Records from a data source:
--------------------------------

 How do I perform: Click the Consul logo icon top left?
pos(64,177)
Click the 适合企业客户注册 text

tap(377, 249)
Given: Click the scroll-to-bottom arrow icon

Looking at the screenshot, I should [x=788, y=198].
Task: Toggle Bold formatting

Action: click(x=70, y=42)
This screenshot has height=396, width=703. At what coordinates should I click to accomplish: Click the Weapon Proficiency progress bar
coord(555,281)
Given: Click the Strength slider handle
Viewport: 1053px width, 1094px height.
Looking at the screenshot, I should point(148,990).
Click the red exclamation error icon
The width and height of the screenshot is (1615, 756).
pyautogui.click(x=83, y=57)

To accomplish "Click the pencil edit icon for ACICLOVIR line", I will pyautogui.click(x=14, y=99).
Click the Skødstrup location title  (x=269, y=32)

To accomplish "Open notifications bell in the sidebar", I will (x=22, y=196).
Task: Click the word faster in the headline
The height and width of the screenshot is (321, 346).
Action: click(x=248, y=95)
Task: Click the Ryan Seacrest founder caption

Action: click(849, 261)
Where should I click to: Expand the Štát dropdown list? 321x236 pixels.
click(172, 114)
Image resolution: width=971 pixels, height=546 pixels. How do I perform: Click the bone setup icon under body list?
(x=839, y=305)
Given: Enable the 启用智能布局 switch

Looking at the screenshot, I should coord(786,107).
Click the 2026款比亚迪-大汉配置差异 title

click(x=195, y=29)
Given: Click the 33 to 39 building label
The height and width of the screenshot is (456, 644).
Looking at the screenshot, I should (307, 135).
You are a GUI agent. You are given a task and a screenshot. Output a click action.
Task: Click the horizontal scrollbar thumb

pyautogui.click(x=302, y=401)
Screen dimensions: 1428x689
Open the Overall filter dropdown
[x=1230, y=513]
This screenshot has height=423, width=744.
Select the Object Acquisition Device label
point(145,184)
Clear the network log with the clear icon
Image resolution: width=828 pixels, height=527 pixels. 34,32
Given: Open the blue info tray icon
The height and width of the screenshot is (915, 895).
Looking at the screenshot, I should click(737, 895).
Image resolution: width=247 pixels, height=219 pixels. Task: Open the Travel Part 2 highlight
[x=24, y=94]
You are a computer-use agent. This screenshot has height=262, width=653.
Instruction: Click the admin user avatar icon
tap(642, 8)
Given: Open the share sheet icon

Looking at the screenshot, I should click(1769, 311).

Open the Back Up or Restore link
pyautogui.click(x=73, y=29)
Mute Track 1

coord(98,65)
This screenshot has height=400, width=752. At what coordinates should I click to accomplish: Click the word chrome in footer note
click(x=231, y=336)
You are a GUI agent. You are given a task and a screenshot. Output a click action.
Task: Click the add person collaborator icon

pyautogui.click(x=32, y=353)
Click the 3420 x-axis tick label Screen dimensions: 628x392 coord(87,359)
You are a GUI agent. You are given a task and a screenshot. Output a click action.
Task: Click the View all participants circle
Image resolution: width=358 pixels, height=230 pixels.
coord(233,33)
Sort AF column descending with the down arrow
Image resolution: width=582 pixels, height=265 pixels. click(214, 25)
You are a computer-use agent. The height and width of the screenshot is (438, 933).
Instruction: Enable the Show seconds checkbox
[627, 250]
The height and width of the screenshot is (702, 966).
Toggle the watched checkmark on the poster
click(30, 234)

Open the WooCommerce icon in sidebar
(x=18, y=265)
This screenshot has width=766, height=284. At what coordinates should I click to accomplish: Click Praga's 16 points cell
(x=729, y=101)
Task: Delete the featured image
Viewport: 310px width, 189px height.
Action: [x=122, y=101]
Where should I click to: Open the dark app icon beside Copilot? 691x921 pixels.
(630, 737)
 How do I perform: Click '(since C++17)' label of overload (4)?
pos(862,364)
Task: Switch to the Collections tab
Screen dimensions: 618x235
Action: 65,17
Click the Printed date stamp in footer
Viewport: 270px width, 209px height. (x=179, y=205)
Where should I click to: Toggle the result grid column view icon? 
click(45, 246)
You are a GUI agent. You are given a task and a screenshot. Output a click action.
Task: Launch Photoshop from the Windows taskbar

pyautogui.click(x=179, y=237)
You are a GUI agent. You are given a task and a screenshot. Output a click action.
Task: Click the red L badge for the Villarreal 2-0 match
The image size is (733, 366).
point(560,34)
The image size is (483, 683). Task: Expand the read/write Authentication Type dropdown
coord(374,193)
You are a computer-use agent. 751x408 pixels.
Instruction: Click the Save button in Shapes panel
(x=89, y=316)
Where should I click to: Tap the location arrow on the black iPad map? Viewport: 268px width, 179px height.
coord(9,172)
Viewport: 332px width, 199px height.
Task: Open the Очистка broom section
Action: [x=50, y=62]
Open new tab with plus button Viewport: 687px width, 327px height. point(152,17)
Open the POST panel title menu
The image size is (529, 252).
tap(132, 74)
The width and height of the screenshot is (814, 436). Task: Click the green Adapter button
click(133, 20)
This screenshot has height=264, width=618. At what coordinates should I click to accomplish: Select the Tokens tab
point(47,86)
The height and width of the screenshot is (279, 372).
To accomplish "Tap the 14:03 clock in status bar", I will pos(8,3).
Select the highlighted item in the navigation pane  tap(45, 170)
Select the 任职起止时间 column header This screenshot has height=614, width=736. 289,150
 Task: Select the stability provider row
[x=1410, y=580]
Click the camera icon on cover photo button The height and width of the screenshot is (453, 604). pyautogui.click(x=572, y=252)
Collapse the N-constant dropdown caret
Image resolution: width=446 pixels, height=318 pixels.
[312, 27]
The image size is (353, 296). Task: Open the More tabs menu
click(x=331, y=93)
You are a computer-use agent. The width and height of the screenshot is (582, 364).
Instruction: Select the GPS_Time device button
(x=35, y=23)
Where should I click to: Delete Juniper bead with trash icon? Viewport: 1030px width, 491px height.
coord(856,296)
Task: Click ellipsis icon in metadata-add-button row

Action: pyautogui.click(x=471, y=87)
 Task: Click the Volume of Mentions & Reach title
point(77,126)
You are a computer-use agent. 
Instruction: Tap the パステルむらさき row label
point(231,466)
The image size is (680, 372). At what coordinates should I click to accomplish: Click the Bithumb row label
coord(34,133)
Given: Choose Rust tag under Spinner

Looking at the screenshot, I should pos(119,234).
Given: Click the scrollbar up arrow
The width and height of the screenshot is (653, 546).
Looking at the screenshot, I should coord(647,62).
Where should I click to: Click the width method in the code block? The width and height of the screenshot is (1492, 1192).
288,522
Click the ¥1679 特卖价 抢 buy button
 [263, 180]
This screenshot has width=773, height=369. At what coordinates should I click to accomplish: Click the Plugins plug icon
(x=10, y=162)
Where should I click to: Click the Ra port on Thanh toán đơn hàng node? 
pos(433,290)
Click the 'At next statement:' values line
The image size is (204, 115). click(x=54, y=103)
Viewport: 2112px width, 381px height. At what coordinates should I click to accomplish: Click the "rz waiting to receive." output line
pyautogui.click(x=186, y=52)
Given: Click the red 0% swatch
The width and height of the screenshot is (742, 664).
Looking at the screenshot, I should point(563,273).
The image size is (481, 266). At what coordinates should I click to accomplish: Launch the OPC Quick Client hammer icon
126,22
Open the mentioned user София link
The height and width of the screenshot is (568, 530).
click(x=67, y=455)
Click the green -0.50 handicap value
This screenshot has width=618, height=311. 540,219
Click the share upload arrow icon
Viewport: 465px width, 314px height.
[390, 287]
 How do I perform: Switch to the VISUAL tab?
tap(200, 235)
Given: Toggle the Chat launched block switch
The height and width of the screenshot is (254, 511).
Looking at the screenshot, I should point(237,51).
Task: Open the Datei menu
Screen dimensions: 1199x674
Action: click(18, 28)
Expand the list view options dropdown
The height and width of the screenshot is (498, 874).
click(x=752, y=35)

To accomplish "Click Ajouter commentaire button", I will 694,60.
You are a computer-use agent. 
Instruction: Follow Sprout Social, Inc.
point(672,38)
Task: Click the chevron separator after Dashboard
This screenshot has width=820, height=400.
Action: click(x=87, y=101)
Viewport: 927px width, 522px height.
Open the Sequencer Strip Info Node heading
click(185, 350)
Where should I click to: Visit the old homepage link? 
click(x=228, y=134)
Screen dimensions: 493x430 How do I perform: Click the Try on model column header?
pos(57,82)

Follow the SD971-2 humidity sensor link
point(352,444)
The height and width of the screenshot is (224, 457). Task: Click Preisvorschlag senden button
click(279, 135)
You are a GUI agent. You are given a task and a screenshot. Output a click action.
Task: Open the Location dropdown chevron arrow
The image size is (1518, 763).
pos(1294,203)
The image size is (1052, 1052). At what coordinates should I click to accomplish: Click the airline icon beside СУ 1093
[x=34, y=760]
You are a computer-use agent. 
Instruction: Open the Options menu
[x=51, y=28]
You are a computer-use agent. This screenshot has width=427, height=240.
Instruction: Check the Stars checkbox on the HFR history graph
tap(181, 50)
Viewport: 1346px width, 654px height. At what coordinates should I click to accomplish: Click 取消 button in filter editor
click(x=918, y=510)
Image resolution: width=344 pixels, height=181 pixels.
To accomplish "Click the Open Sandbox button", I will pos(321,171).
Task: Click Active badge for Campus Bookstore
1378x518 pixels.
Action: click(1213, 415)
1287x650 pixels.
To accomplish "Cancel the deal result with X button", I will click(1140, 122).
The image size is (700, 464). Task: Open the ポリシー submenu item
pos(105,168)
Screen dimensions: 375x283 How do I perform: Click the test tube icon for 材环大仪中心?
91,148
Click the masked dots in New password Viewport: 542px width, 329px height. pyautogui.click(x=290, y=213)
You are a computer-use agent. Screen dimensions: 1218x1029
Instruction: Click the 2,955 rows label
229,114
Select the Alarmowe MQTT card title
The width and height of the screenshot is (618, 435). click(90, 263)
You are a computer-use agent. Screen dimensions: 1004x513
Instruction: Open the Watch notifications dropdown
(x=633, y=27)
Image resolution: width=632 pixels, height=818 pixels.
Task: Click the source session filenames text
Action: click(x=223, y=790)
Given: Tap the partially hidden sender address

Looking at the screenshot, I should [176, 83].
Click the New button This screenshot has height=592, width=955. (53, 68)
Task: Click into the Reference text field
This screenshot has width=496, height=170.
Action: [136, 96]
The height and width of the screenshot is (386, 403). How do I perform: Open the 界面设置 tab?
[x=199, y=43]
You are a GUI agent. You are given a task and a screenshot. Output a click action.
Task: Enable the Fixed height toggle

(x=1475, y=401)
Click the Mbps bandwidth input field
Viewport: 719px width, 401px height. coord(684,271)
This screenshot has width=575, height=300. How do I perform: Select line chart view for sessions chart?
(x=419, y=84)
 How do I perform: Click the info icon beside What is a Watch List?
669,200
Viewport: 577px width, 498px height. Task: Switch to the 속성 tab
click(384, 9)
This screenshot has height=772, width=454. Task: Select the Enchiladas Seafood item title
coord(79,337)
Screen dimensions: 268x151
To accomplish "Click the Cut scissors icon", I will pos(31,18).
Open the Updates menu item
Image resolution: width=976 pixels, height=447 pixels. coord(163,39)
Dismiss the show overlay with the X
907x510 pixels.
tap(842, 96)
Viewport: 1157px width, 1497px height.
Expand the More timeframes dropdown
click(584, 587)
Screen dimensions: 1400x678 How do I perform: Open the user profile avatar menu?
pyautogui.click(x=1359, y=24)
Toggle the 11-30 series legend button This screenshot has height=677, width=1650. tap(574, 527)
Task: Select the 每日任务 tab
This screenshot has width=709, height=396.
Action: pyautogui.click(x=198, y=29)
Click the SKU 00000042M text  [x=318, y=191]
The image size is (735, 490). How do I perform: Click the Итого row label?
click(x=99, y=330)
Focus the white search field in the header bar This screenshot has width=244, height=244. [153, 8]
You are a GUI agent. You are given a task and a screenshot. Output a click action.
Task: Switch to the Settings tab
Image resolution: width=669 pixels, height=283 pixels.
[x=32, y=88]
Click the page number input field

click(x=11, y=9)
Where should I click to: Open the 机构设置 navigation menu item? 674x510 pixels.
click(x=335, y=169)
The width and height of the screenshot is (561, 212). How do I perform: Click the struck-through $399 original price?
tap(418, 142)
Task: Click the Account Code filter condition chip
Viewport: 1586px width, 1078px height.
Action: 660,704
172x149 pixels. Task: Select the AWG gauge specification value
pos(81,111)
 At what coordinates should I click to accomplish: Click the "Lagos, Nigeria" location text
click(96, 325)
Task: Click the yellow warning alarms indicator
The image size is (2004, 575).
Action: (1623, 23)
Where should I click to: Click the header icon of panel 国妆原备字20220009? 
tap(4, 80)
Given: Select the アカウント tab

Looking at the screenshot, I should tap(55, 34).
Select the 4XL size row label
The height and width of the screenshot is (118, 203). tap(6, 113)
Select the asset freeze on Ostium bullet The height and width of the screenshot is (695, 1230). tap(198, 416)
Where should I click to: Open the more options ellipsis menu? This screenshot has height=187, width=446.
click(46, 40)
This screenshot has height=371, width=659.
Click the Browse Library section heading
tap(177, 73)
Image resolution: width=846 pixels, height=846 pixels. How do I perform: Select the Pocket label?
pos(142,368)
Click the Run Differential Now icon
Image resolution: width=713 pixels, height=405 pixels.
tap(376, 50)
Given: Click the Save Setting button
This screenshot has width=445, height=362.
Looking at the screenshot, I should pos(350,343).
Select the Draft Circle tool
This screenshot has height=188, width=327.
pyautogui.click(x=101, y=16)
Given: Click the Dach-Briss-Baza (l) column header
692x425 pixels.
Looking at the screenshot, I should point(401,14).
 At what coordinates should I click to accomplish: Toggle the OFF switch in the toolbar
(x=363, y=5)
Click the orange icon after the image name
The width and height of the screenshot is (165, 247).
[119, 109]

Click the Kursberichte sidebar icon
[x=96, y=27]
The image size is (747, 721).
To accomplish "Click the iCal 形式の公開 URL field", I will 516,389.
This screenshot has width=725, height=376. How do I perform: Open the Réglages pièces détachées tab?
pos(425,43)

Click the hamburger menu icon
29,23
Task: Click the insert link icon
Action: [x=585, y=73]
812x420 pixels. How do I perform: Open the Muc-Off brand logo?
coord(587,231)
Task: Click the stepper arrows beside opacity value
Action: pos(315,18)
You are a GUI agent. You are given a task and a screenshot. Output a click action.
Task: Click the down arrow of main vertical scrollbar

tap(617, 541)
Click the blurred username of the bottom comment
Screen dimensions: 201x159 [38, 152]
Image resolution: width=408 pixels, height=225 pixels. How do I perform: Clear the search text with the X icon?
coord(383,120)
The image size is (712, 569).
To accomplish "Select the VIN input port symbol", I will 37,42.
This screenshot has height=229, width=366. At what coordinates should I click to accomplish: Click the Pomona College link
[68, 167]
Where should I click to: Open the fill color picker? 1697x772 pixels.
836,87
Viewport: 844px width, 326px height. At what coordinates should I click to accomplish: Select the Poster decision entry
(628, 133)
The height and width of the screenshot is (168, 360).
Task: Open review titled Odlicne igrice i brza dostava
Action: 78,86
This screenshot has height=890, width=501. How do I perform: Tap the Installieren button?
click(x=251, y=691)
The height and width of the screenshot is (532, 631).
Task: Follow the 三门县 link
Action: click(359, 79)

--------------------------------

● **What you need to do**
Scan the entries above for the string "will", and copy every line where it turns up.

● **Completed exercise**
To accomplish "Click the pencil edit icon for ACICLOVIR line", I will pyautogui.click(x=14, y=99).
To accomplish "Open notifications bell in the sidebar", I will (x=22, y=196).
To accomplish "Tap the 14:03 clock in status bar", I will pos(8,3).
To accomplish "Click Ajouter commentaire button", I will 694,60.
To accomplish "Click the Open Sandbox button", I will pos(321,171).
To accomplish "Cancel the deal result with X button", I will click(1140, 122).
To accomplish "Click the Cut scissors icon", I will pos(31,18).
To accomplish "Click the iCal 形式の公開 URL field", I will 516,389.
To accomplish "Select the VIN input port symbol", I will 37,42.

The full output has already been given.